* [WORK ORDER 1] Decide whether each statement below agrees with the text on the 1932 Prohibition Party convention, answering yes or no and quoting the words of the text that settle it: (a) The convention took place in the Chicago Stadium. (b) Indianapolis had already hosted the party's 1888 convention. (c) Clinton N. Howard gave the keynote speech.
* [WORK ORDER 2] Pick up the text on the 1932 Prohibition Party convention after its last sentence and write the next part.

* [SUPPLIED TEXT]
+++++

The convention was held at the Cadle Tabernacle in Indianapolis, Indiana, on July 5–7, 1932.

300 delegates attended the convention. As the Prohibition Party declined in size, it held its conventions in progressively less grand venues. The 1932 venue was described by Time magazine as having "low gloomy rafters".

Indianapolis was a regular location for the party's conventions. It had been the site of the 1888 and 1904 conventions, and would later be the site of the 1943 and 1951 conventions.

==Proceedings==
Time observed,
Like the [conventions of the] Republicans and Democrats in the Chicago Stadium, the Dry (Note: "Dry" referred to someone supportive of prohibition, while "Wet" referred to someone opposed to it) delegates had a keynote speech, organ music, long distance telephone calls to Washington, State placards, demonstrations, prayers, candidates for the Presidency, roll calls. Unlike the two major parties they adopted an uncompromisingly Dry platform and nominated for the White House a man who promptly promised to withdraw if a better candidate could be found.

Clinton N. Howard delivered the convention's keynote speech.

+++++

* [DATA LISTING]
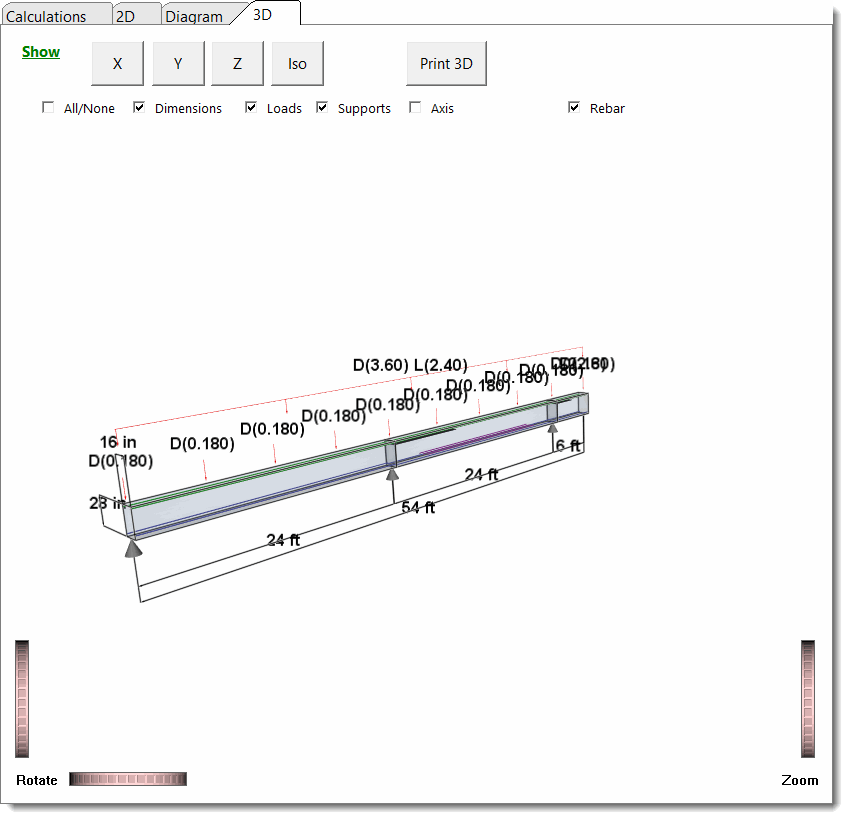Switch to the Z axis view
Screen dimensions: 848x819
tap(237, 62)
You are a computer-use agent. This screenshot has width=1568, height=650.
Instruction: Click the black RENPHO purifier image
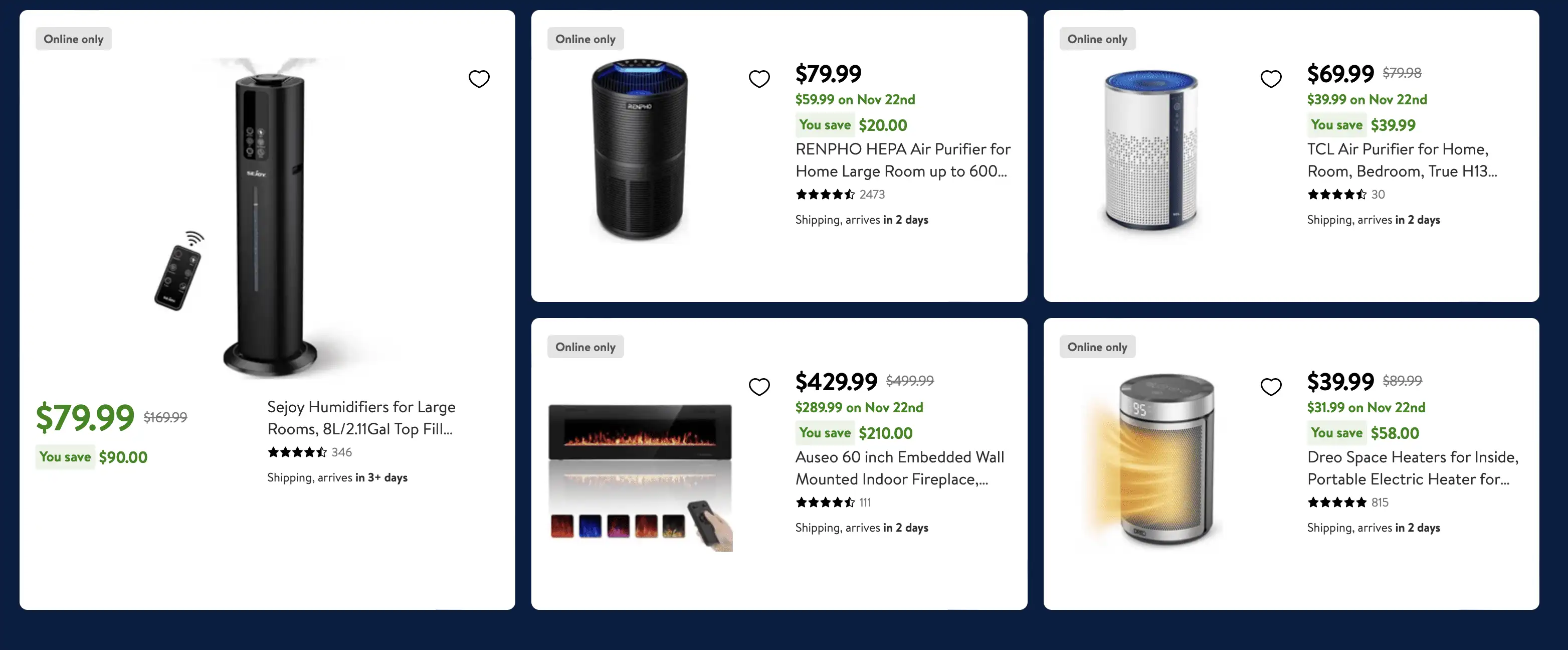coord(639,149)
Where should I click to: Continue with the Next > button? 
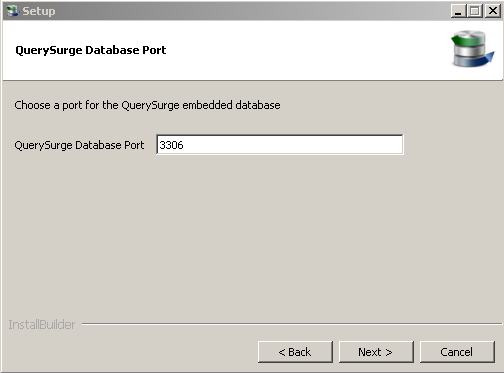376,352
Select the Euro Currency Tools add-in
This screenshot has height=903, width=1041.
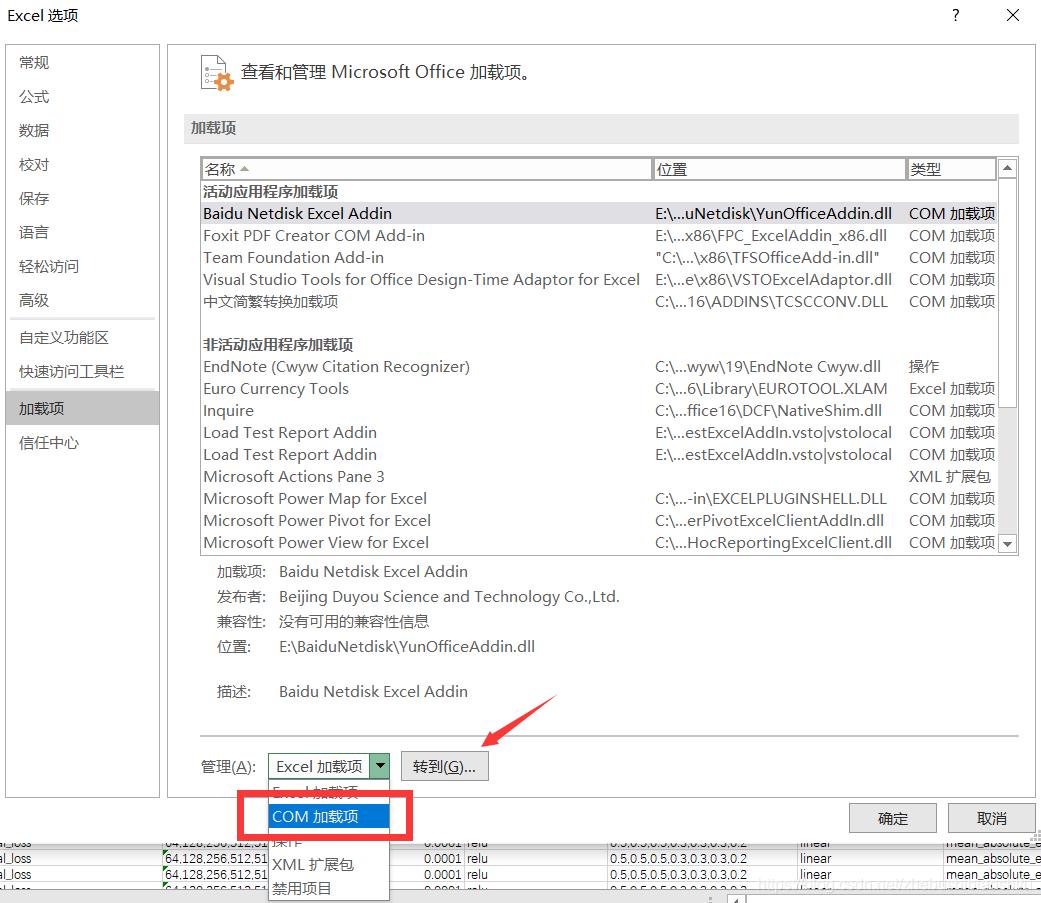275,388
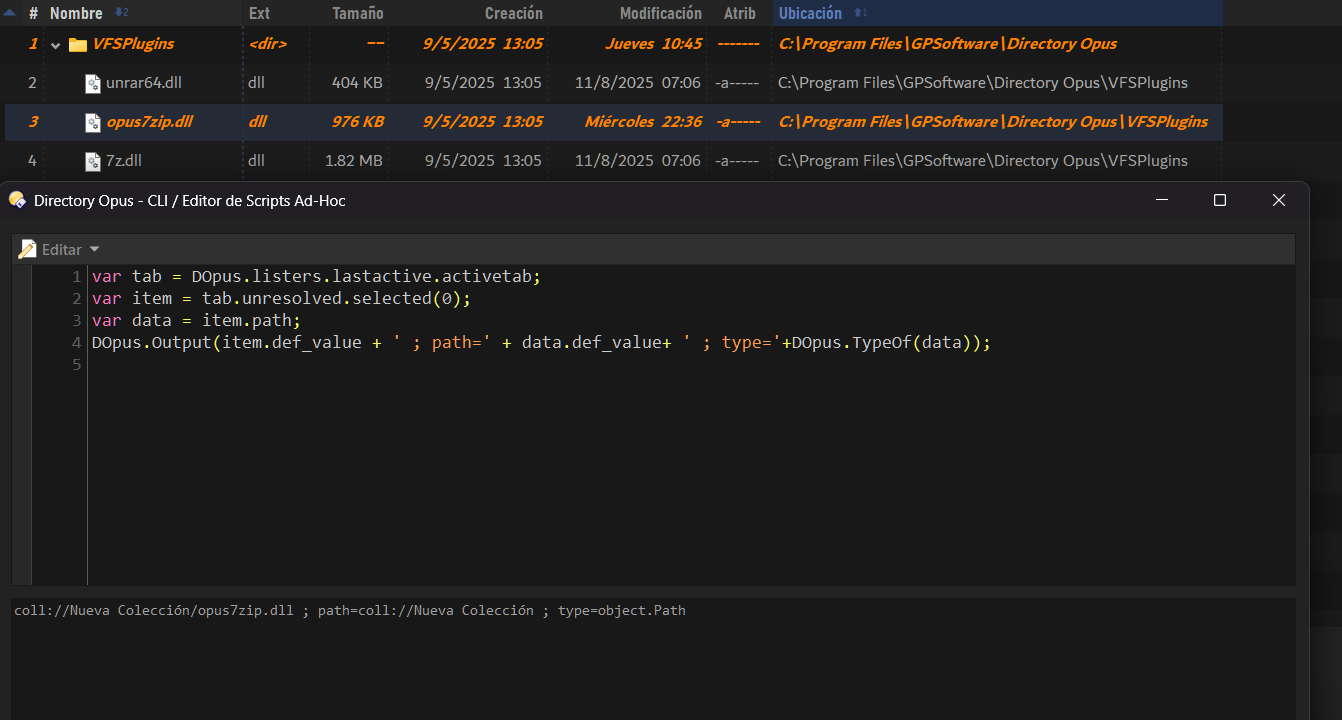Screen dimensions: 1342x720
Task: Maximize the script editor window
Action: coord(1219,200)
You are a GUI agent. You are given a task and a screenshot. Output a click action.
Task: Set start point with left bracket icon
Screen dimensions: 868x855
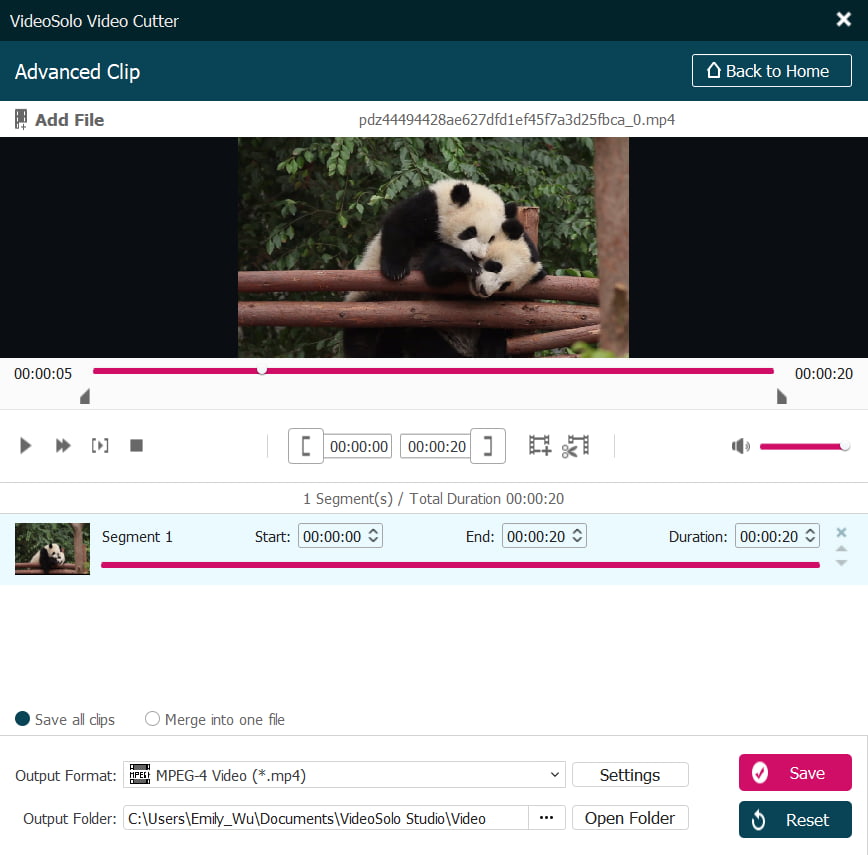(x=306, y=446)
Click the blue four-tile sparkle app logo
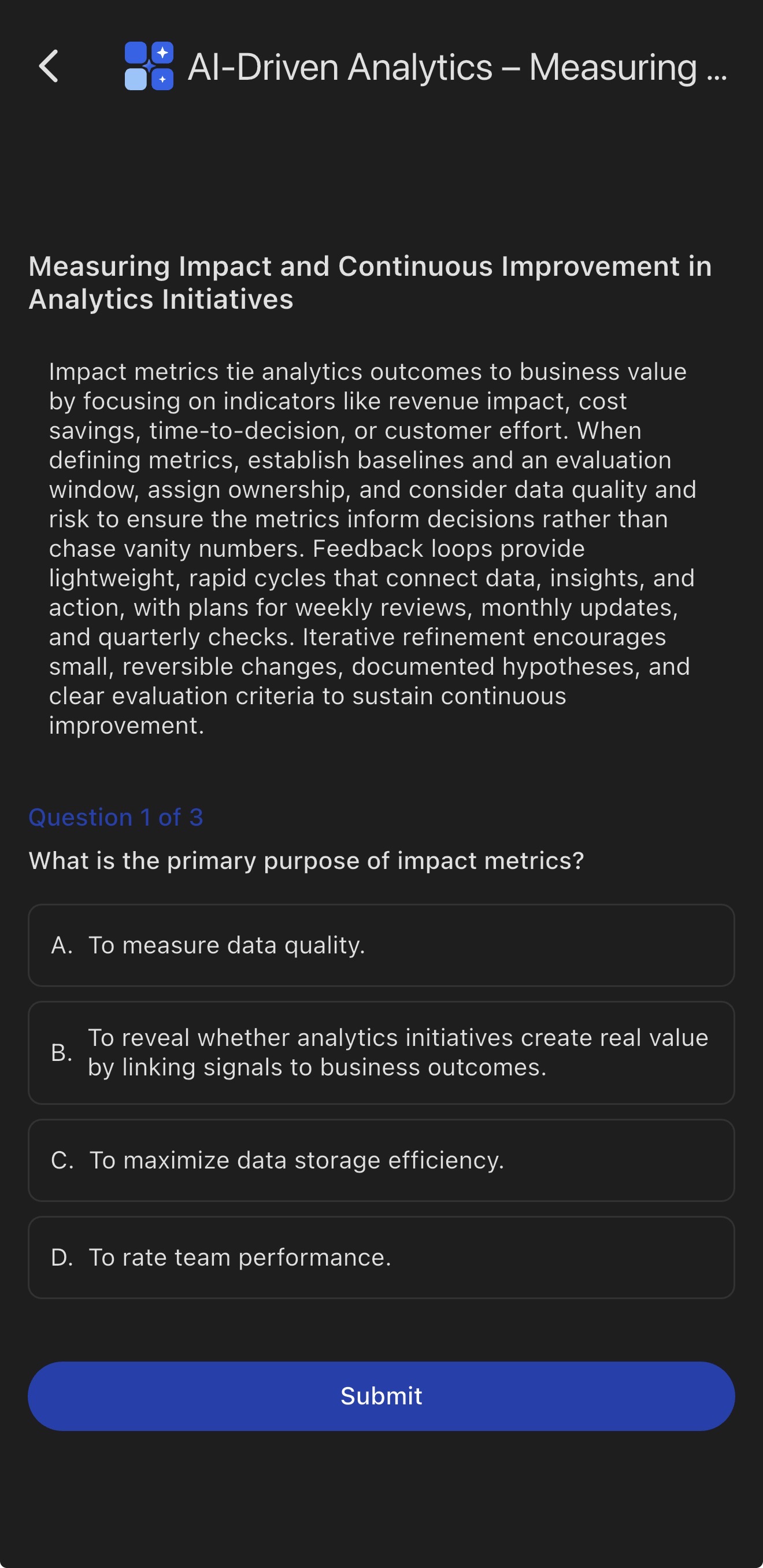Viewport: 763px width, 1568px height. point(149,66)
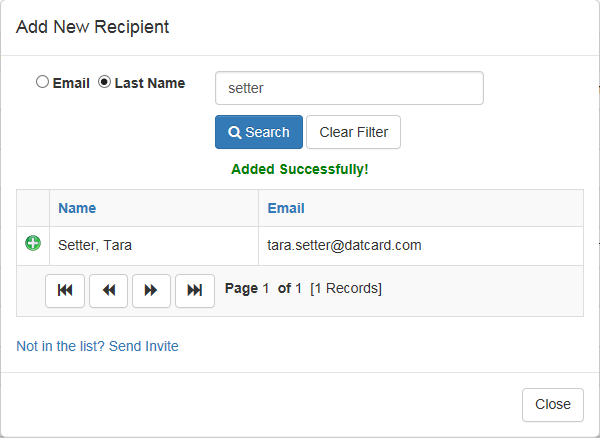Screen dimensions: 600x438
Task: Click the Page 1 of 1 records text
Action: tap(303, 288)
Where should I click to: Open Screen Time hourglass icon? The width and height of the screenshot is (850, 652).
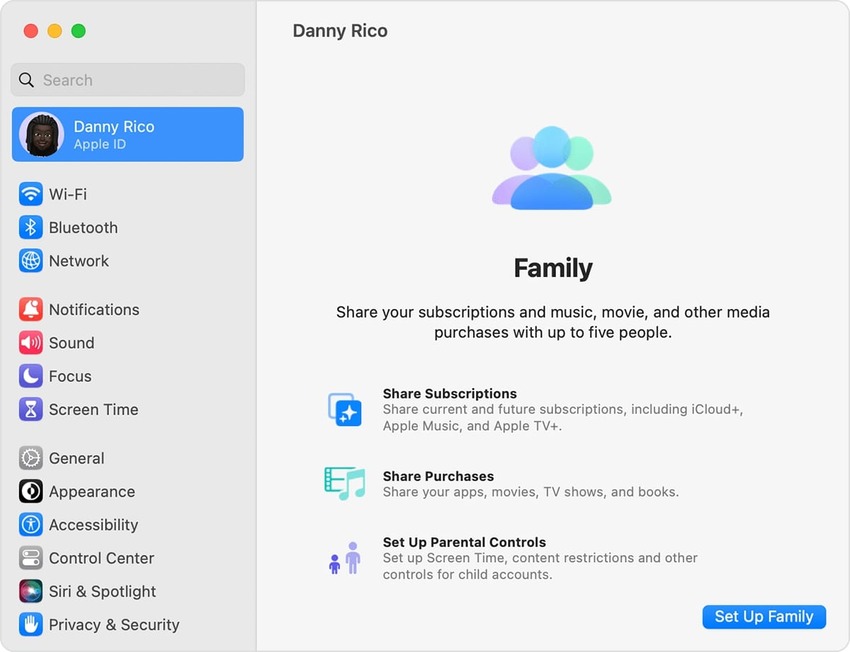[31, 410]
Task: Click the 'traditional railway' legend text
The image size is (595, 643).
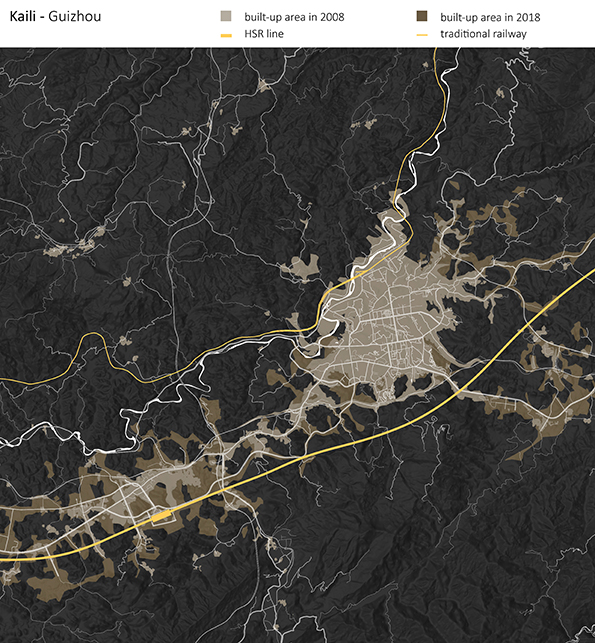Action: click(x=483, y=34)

+++++

* [ANSWER BOX 1]
(a) No: "The convention was held at the Cadle Tabernacle in Indianapolis, Indiana"
(b) Yes: "It had been the site of the 1888 and 1904 conventions"
(c) Yes: "Clinton N. Howard delivered the convention's keynote speech."

* [ANSWER BOX 2]
==Presidential nomination==
The convention initially attempted to nominate Senator William Edgar Borah of Idaho, a Republican who had publicly refused to support President Herbert Hoover's bid for re-election due to the liquor plank in the Republican Party's 1932 platform. Ethel Hubler, a California delegate, formally put forth Senator Borah as a candidate for the party's presidential balloting, hailing him as, "a radical Dry at all times...a man whose election would sound the death-knell of the liquor traffic." The nomination was seconded by James Cannon Jr., a fellow delegate from California (and the son of the notable bishop James Cannon Jr.) The convention then nominated Boorah. Party Chairman David Leigh Colvin reached out to Borah by telephone to notify him, only for Boorah to decline interest in receiving the Prohibition Party nomination for president, telling Colvin, "While I appreciate the compliment, I don't believe the convention should make such a nomination. Such a call [for me to run for president], if at all, should result from a great uprising of the people in another convention to be called by the united moral forces of the nation."

With Boorah declining the nomination, the convention then nominated William David Upshaw, a former congressman from Georgia. Boorah accepted the nomination, but indicated he would drop out in difference if Boorah or another "outstanding figure" were to enter the election on a third-party pro-prohibition ticket.

==Vice presidential nomination==
Frank Stewart Regan of Illinois was nominated for vice president.